## BEGIN SUPPLIED PASSAGE
R/data.R
In multifamm: Multivariate Functional Additive Mixed Models

#' Phonetic data
#'
#' The data are part of a large study on consonant assimilation, which is
#' the phenomenon that the articulation of two consonants becomes
#' phonetically more alike when they appear subsequently in fluent speech.
#' The data set contains the audio signals of nine different speakers which
#' repeated the same sixteen German target words each five times. In addition to
#' these acoustic signals, the data set also contains the electropalatographic
#' data. The target words are bisyllabic noun-noun compound words which
#' contained the two abutting consonants of interest, s and sh, in either order.
#' Consonant assimilation is accompanied by a complex interplay of
#' language-specific, perceptual and articulatory factors. The aim in the study
#' was to investigate the assimilation of the two consonants as a function of
#' their order (either first s, then sh or vice-versa), syllable stress
#' (stressed or unstressed) and vowel context, i.e. which vowels are immediately
#' adjacent to the target consonants of interest. The vowels are either of the
#' form ia or ai. For more details, see references below.
#'
#' @format A data.frame with 50644 observations and 12 variables:
#' \describe{
#'   \item{\code{dim}}{Factor for identifying the acoustic (aco) and
#'      electropalatographic (epg) dimensions.}
#'   \item{\code{subject_long}}{Unique identification number for each speaker.}
#'   \item{\code{word_long}}{Unique identification number for each target word.}
#'   \item{\code{combi_long}}{Number of the repetition of the combination of the
#'      corresponding speaker and target word.}
#'  \item{\code{y_vec}}{The response values for each observation point.}
#'  \item{\code{n_long}}{Unique identification number for each curve.}
#'  \item{\code{t}}{The observations point locations.}
#'  \item{\code{covariate.1}}{Order of the consonants, reference category first
#'      /s/ then /sh/.}
#'  \item{\code{covariate.2}}{Stress of the final syllable of the first
#'      compound, reference category 'stressed'.}
#'  \item{\code{covariate.3}}{Stress of the initial syllable of the second
#'      compound, reference category 'stressed'.}
#'  \item{\code{covariate.4}}{Vowel context, reference category ia.}
#'  \item{\code{word_names_long}}{Names of the target words}
#' }
#'
#' @source Pouplier, Marianne and Hoole, Philip (2016): Articulatory and
#'   Acoustic Characteristics of German Fricative Clusters, Phonetica, 73(1),
#'   52--78.
#' @source Cederbaum, Pouplier, Hoole, Greven (2016): Functional Linear Mixed
#'   Models for Irregularly or Sparsely Sampled Data. Statistical Modelling,
#'   16(1), 67-88.
#' @source Jona Cederbaum (2019). sparseFLMM: Functional Linear Mixed Models for
#'   Irregularly or Sparsely Sampled Data. R package version 0.3.0.
#'    \url{https://CRAN.R-project.org/package=sparseFLMM}
#'
"phonetic"

#' Phonetic data (subset)
## END SUPPLIED PASSAGE
_EXERCISES TO COMPLETE_
[1] Name every covariate variable in the phonetic data documentation, with what it records and its reference category.
[2] According to the phonetic data documentation, how many times did each speaker repeat each target word?
[3] Resume the phonetic data documentation after its last line.
The data that come after this point have no connection to the phonetic data documentation.
## BEGIN DATASET EXTRACT
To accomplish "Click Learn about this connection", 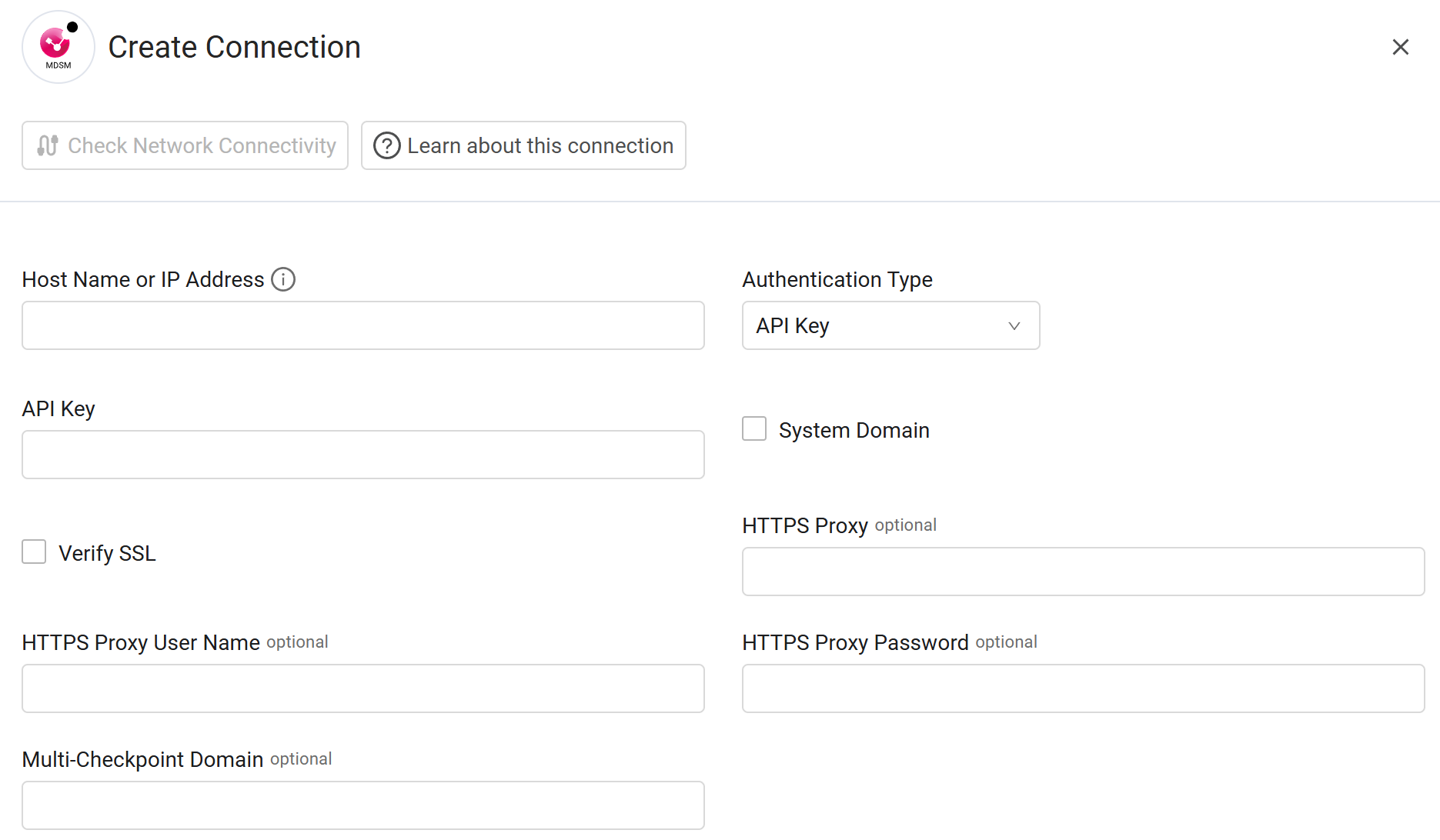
## END DATASET EXTRACT
_EXPECTED OUTPUTS_
[1]
- covariate.1: order of the consonants, reference category first /s/ then /sh/
- covariate.2: stress of the final syllable of the first compound, reference category 'stressed'
- covariate.3: stress of the initial syllable of the second compound, reference category 'stressed'
- covariate.4: vowel context, reference category ia

[2] Five times.

[3]
#'
#' A small subset of the phonetics data set \code{\link[multifamm]{phonetic}}
#' with observations from two speakers and two items only. This will not produce
#' meaningful results but can be used as a toy data set when testing the code.
#' The variables are as in the full data set, see
#' \code{\link[multifamm]{phonetic}}
#'
#' @format A data.frame with 1336 observations and 12 variables.
#'
#' @source Pouplier, Marianne and Hoole, Philip (2016): Articulatory and
#'   Acoustic Characteristics of German Fricative Clusters, Phonetica, 73(1),
#'   52--78.
#' @source Cederbaum, Pouplier, Hoole, Greven (2016): Functional Linear Mixed
#'   Models for Irregularly or Sparsely Sampled Data. Statistical Modelling,
#'   16(1), 67-88.
#' @source Jona Cederbaum (2019). sparseFLMM: Functional Linear Mixed Models for
#'   Irregularly or Sparsely Sampled Data. R package version 0.3.0.
#'    \url{https://CRAN.R-project.org/package=sparseFLMM}
"phonetic_subset"


#' Snooker data
#'
#' The data are part of a study on the impact of a muscular training program on
#' snooker technique. 25 recreational snooker players were split into treatment
#' (receiving instructions for a training program) and control group (no
#' training program). The data set contains the movement trajectories of the
#' snooker players in two sessions (before and after the training period), where
#' each snooker player repeated a snooker shot of maximal force six times. The
#' interest lies in the movement of hand, elbow, and shoulder on a
#' two-dimensional grid (called X and Y). The trajectories are normalized on a
#' [0,1] time grid and the beginning of the hand trajectories are centered to
#' the origin.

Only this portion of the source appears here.